Um, quite a lot of OEM high end’s disastrously bad. Both in my experience and in third-party testing of prebuilts. To the extent large OEMs do things that are kind of decent it’s usually because they’re copying (or contracting, maybe) design that released first in the generic/third-party case market.

It really doesn’t appear either large or small OEMs do airflow testing outside of rackmount servers, much less get meticulous. For large,

  • Lenovo’s contracted some workstations to Aston Martin (weird choice, but whatever) and the recent Lenovo desktops I’ve looked out aren’t even entry level current by generic/third-party standards. Circa 2010 design, maybe 2015.
  • Dell’s marketing material shows some PowerEdge SKUs have at least gotten some CFD attention but quite a few of their workstations and desktops have been spectacularly bad. Alienware’s finally gotten some improvements, possibly in part because of the number of embarrassing teardowns GN’s published.
  • Hewlett Packard I don’t know of any non-server evidence and the server evidence I can find is all pretty old. There is one HP engineer’s LinkedIn profile which mentions airflow design, doesn’t say but likely for servers. Envy, Omen, and Z all have basic mistakes.

I can’t point to any small operations doing anything notable either. Gaming integrators (Cyberpower, iBuyPower, Origin, Starforge, …) all seem to be pretty much selling on looks, though Skytech does have an Antec P1 option. Puget Systems and Origin are still using Fractal Defines, though Origin Velox shows signs of more modern design.

Really the prebuilt test I’d use for (m)ATX is whether there’s anything that’d have a chance of outperforming having MicroCenter or whoever put a build in a Lancool 207 airflow-wise. For E-ATX Lancool III’s a good default.

If you want a project, sure, otherwise usually OEM fixes are salvage CPU, DIMMs, dGPU, and drives and buy replacement case, cooler, mobo, and PSU. From a standpoint of getting things done it’s not like printing anything like a Lancool 207 is competitive with just buying one.

Just for posterity here, Zen 3’s default thermal limit is 90 °C. So, if it’s not PBOed up, main question’d be how the P620’s managing with respect to the 280 W TDP when EDC and TDC aren’t limiting. I’d expect a decent loop to keep a 5955WX mostly under 60 °C at ~25 °C ambient, higher if boost power’s being directed to specific CCDs.

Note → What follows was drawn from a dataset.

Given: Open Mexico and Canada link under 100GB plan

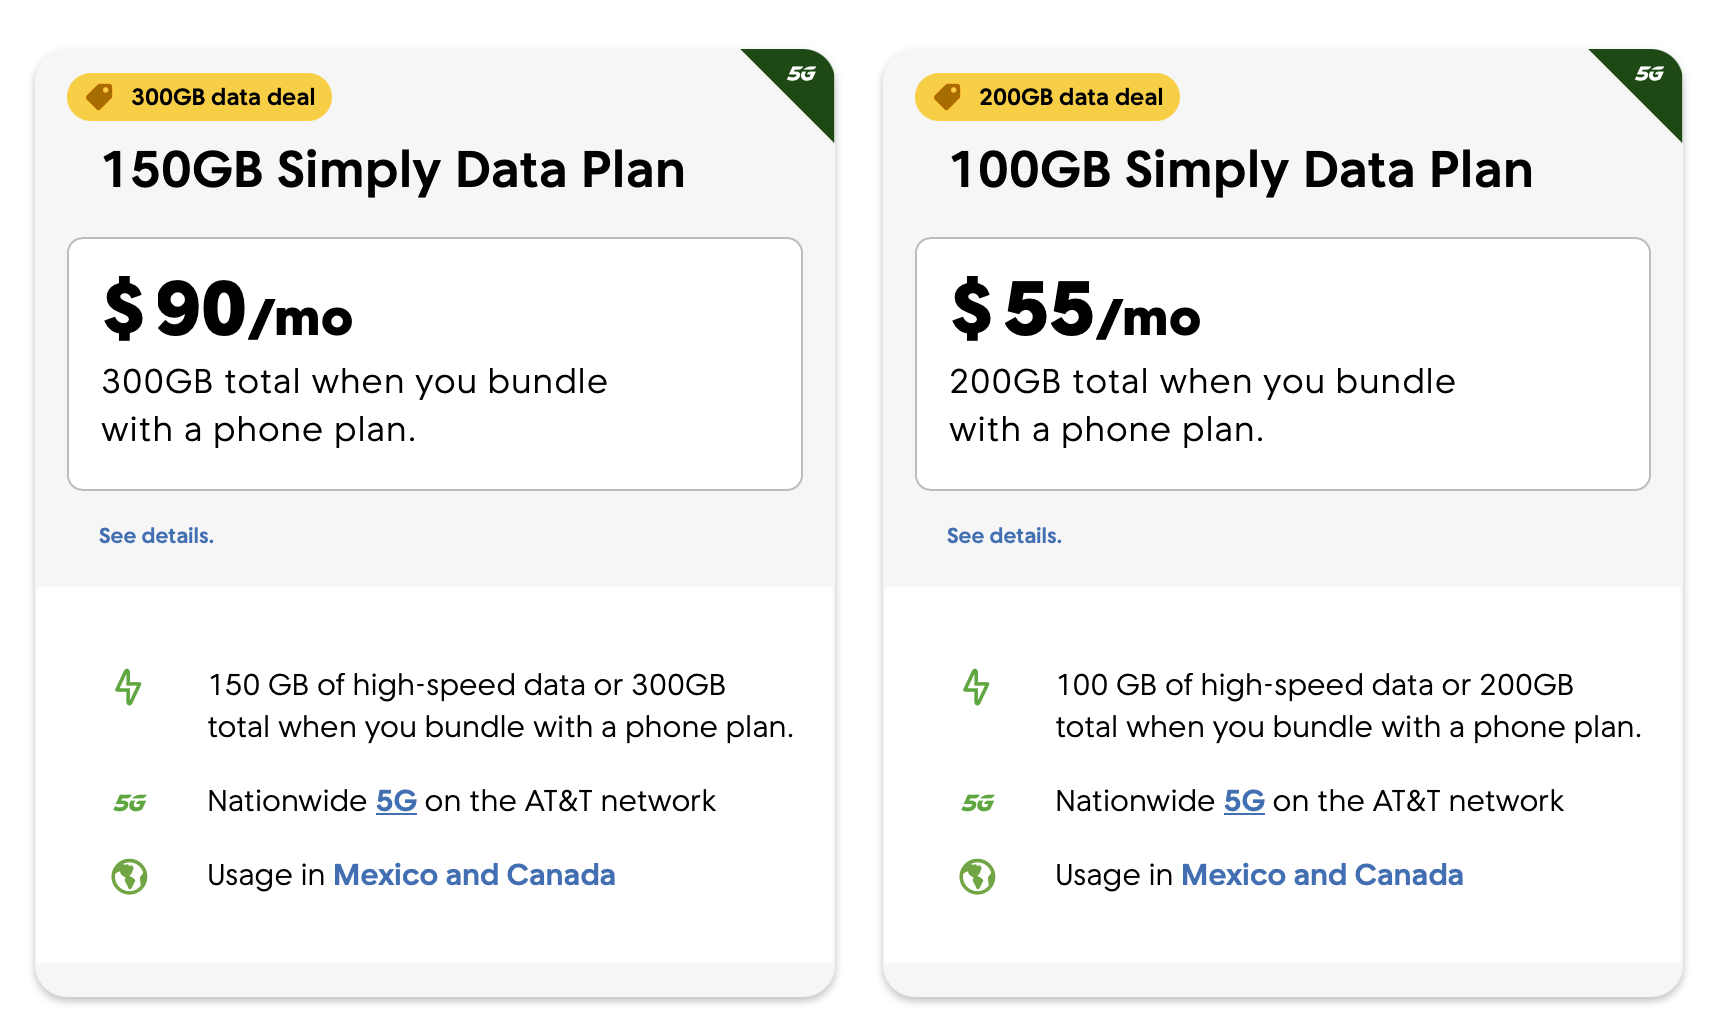Looking at the screenshot, I should (1322, 875).
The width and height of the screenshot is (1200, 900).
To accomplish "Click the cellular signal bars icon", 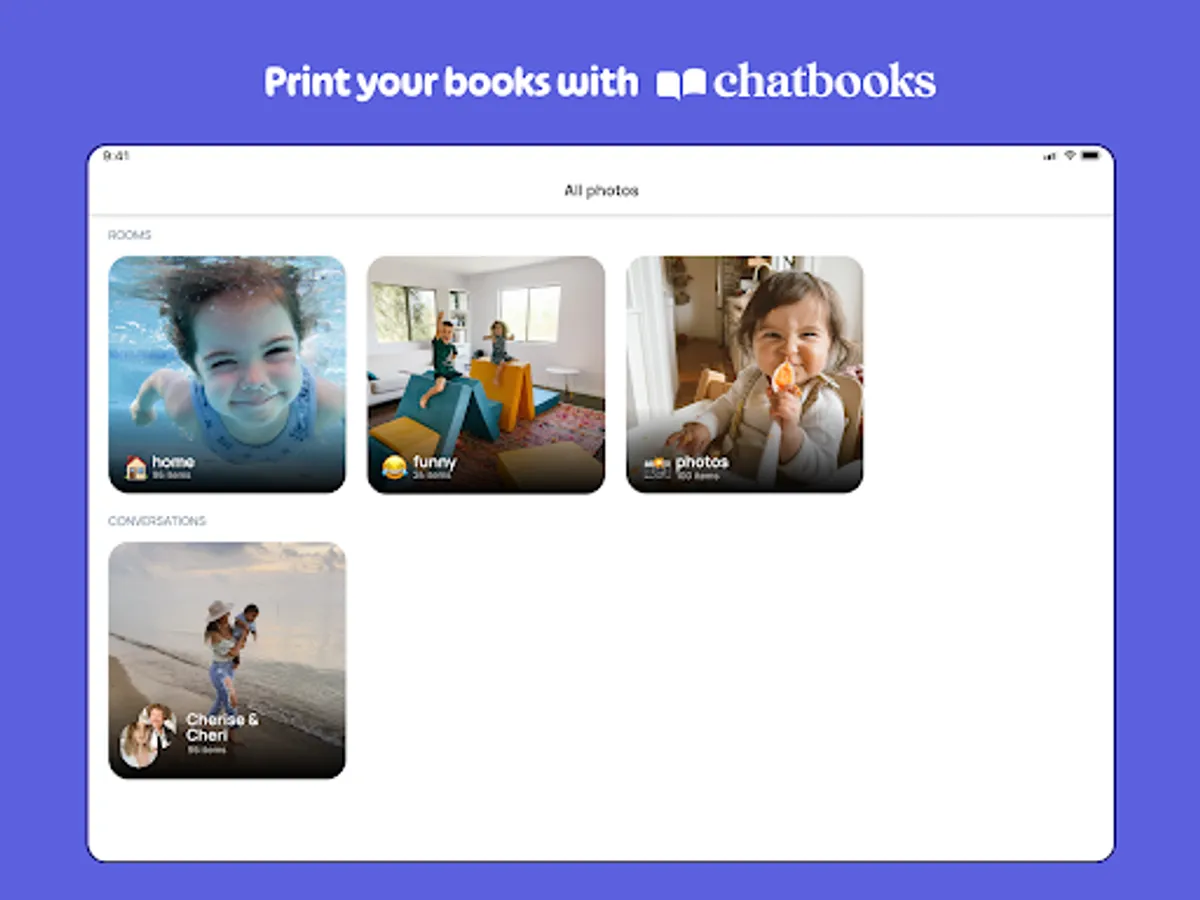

Take a look at 2019 Mac Pro, and the equivalent class from HP’s Z, Dell’s Precision or Lenovo’s P workstations. Personally I think the PCs have it done better. I like their industrial inner and appearance rather than a Dim Sum tray. But all are good designs in terms of space utilisation and cooling efficiency.

P620 of this thread is even well thought for cooling IMO. It’s compact and stuffed. Hence, probably no air ducts are used. Air flows are from right to left. If fans are too noisy or not strong enough, perhaps users can replace with better ones.

Only if you can print steel cases. Otherwise plastic is not strong & heavy enough for large cases. Heavy duty steel cases provide good damping to vibration as well as excellent strength that protects components inside.